[Data block]
────────────────────────────────────────

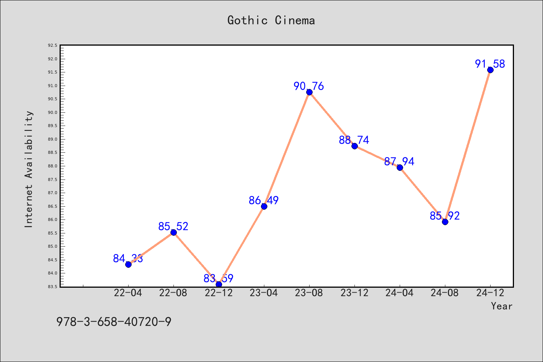The image size is (543, 362).
Task: Select the data point labeled 88.74
Action: tap(354, 146)

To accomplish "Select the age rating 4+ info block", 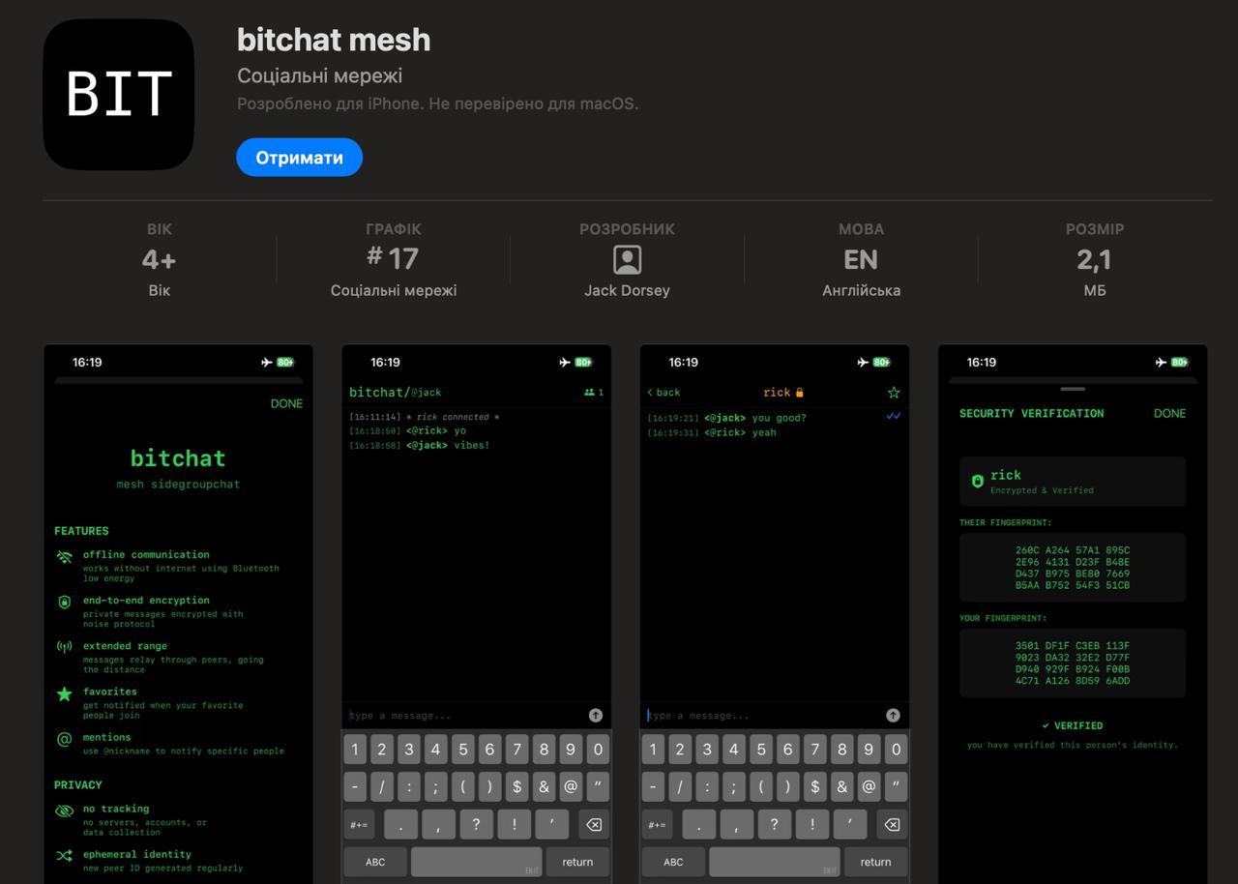I will (x=159, y=259).
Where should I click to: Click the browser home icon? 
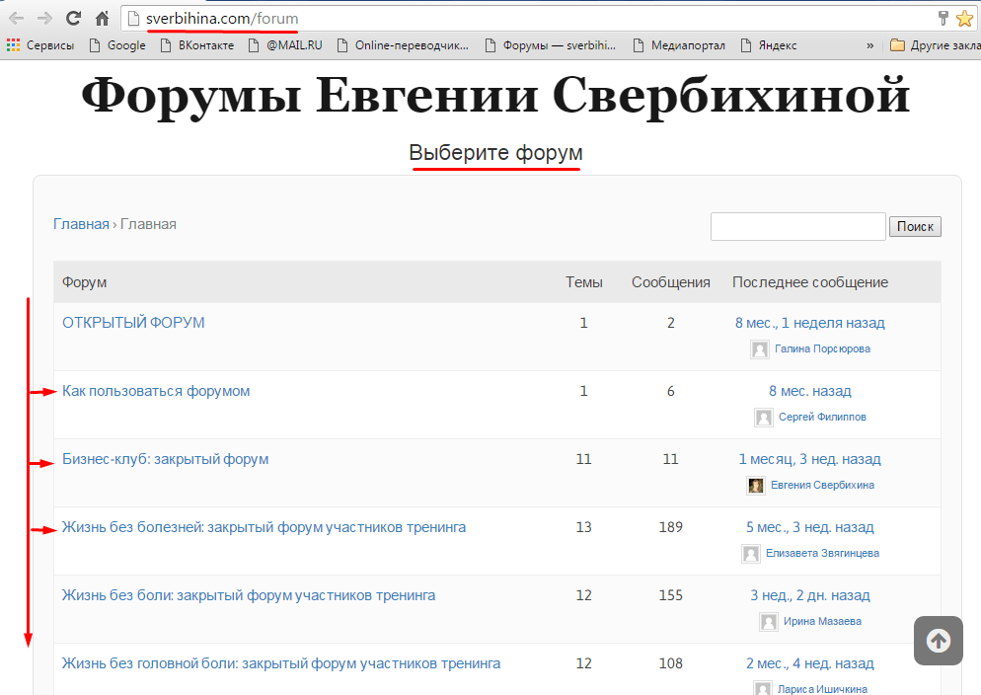click(x=102, y=18)

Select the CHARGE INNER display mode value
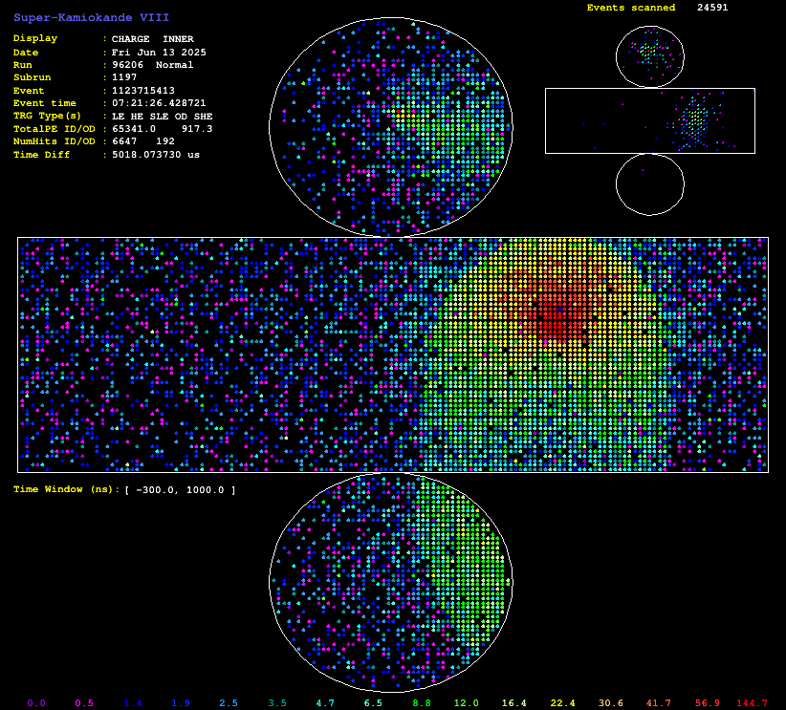click(x=152, y=39)
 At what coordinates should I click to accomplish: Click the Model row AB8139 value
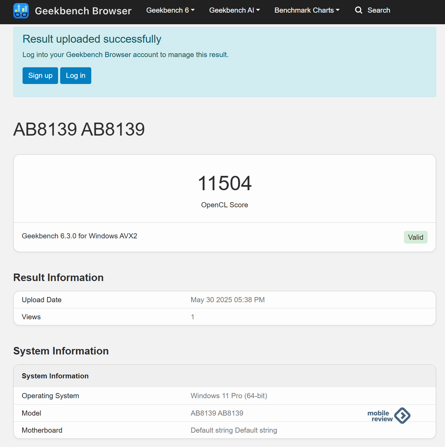click(x=217, y=413)
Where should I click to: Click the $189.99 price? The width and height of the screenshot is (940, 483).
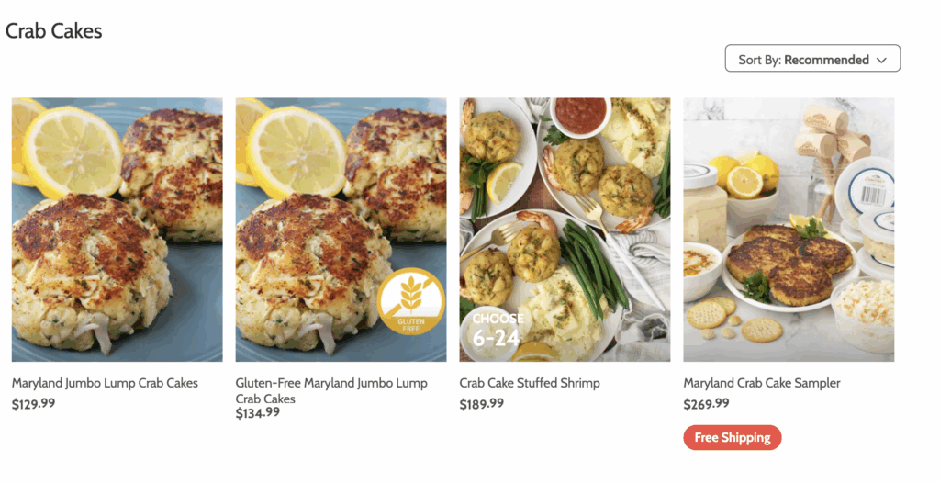click(x=481, y=404)
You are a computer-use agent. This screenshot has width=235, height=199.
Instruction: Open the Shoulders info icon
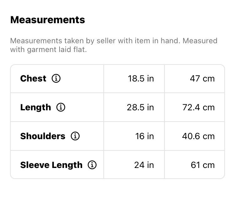(75, 136)
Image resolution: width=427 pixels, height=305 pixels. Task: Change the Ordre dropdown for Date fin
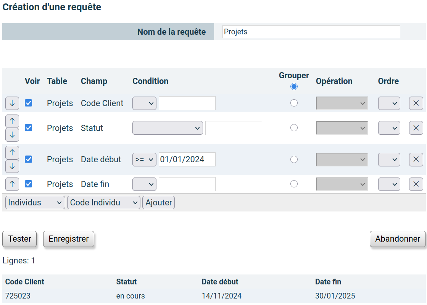[389, 184]
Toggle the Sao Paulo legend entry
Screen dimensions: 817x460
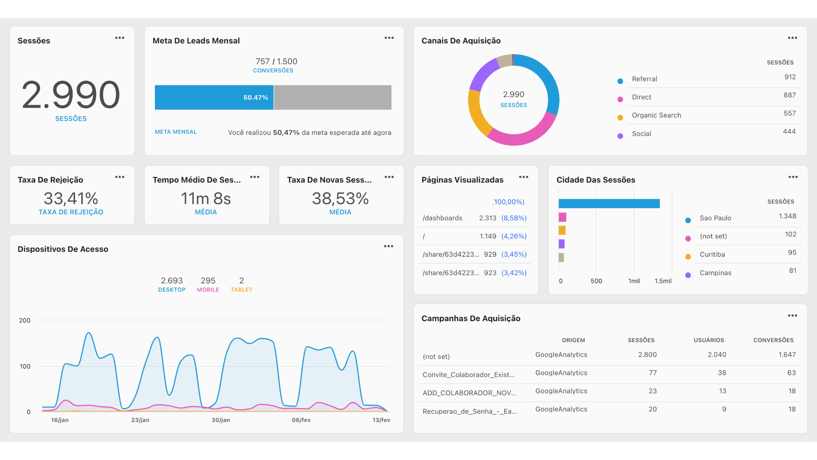coord(715,218)
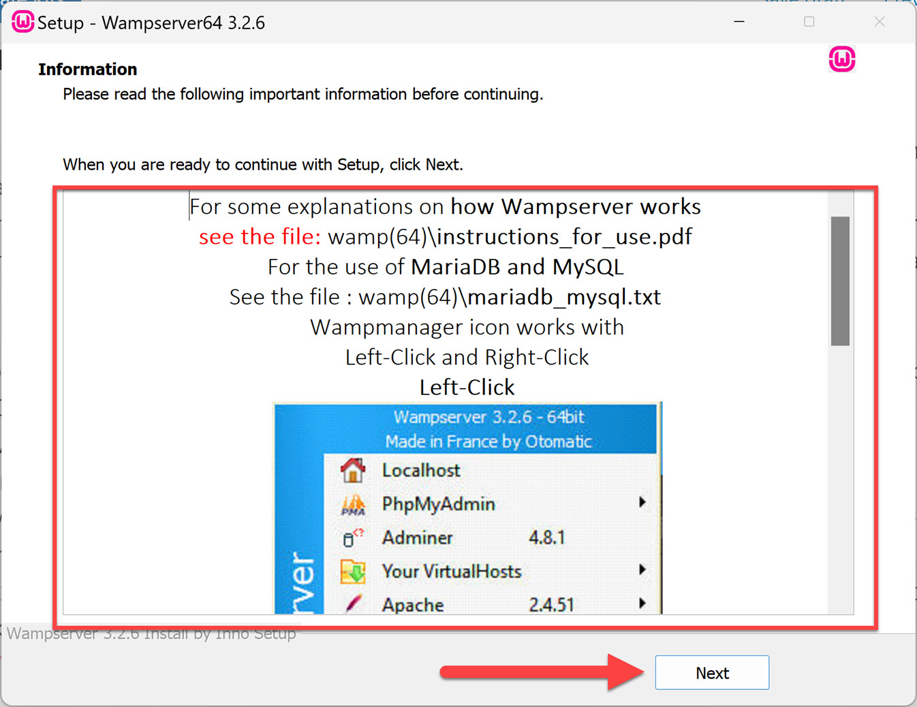The image size is (917, 707).
Task: Click the pink Wampserver icon at top right
Action: (x=842, y=59)
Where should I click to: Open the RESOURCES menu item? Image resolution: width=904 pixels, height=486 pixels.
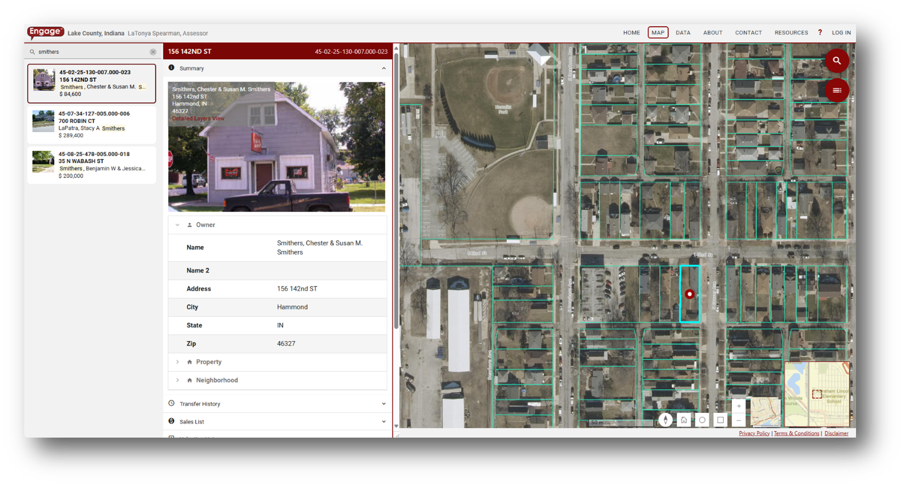pyautogui.click(x=791, y=33)
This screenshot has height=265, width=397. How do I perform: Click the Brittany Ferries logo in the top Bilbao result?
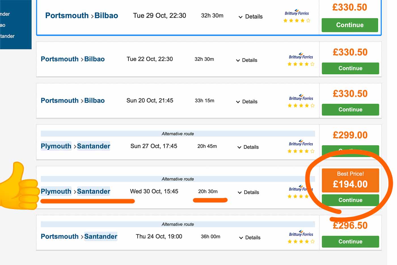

────────────────────────────────────────

SHORT TASK -
Count the lines of the data above that contain the string "screenshot" with matching case. Reply with the number only.

THE SOLUTION -
3